-- Begin Selected extract --

All of lore.kernel.org
 help / color / mirror / Atom feed
From: Sagi Grimberg <sagi@grimberg.me>
To: Ming Lei <ming.lei@redhat.com>, Christoph Hellwig <hch@lst.de>,
	Keith Busch <kbusch@kernel.org>,
	linux-nvme@lists.infradead.org
Cc: Yi Zhang <yi.zhang@redhat.com>, linux-block@vger.kernel.org
Subject: Re: [PATCH 1/2] nvme: add API of nvme_delete_dead_ctrl
Date: Tue, 6 Jun 2023 00:48:32 +0300	[thread overview]
Message-ID: <5ac19a92-bfc8-1e1e-a37d-983f19217df7@grimberg.me> (raw)
In-Reply-To: <20230530094322.258090-2-ming.lei@redhat.com>


> When driver confirms that the controller is dead, this controller should
> be deleted with marking as DEAD. Otherwise, upper layer may wait forever
> in __bio_queue_enter() since the disk won't be marked as DEAD.
> Especially, in del_gendisk(), disk won't be marked as DEAD unless bdev
> sync & invalidate returns. If any writeback IO waits in
> __bio_queue_enter(), IO deadlock is caused.
> 
> Add nvme_delete_dead_ctrl() for avoiding such kind of io deadlock.

-- End Selected extract --

Written exercise 1: Reproduce the passage of the mailing list post that begins at the words "In-Reply-To: <20230530094322.258090-2-ming.lei@redhat.com>" and stops after "marked as DEAD.".
Written exercise 2: List every email address in the From, To, and Cc lines of the mailing list post.

-- Begin Data lines --

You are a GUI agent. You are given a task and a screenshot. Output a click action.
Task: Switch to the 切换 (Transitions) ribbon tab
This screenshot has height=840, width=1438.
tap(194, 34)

-- End Data lines --
-- Begin Data lines --

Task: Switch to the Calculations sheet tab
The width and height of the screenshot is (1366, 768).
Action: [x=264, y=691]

-- End Data lines --
-- Begin Data lines --

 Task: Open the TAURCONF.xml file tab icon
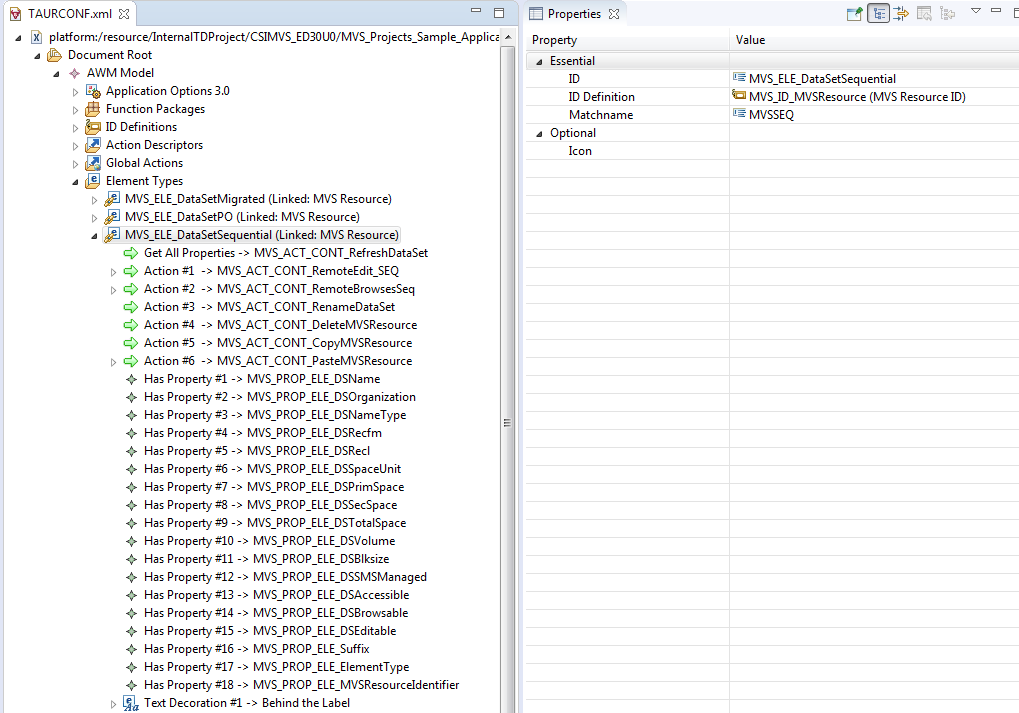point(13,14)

-- End Data lines --

Complete output 1:
In-Reply-To: <20230530094322.258090-2-ming.lei@redhat.com>


> When driver confirms that the controller is dead, this controller should
> be deleted with marking as DEAD. Otherwise, upper layer may wait forever
> in __bio_queue_enter() since the disk won't be marked as DEAD.

Complete output 2:
sagi@grimberg.me
ming.lei@redhat.com
hch@lst.de
kbusch@kernel.org
linux-nvme@lists.infradead.org
yi.zhang@redhat.com
linux-block@vger.kernel.org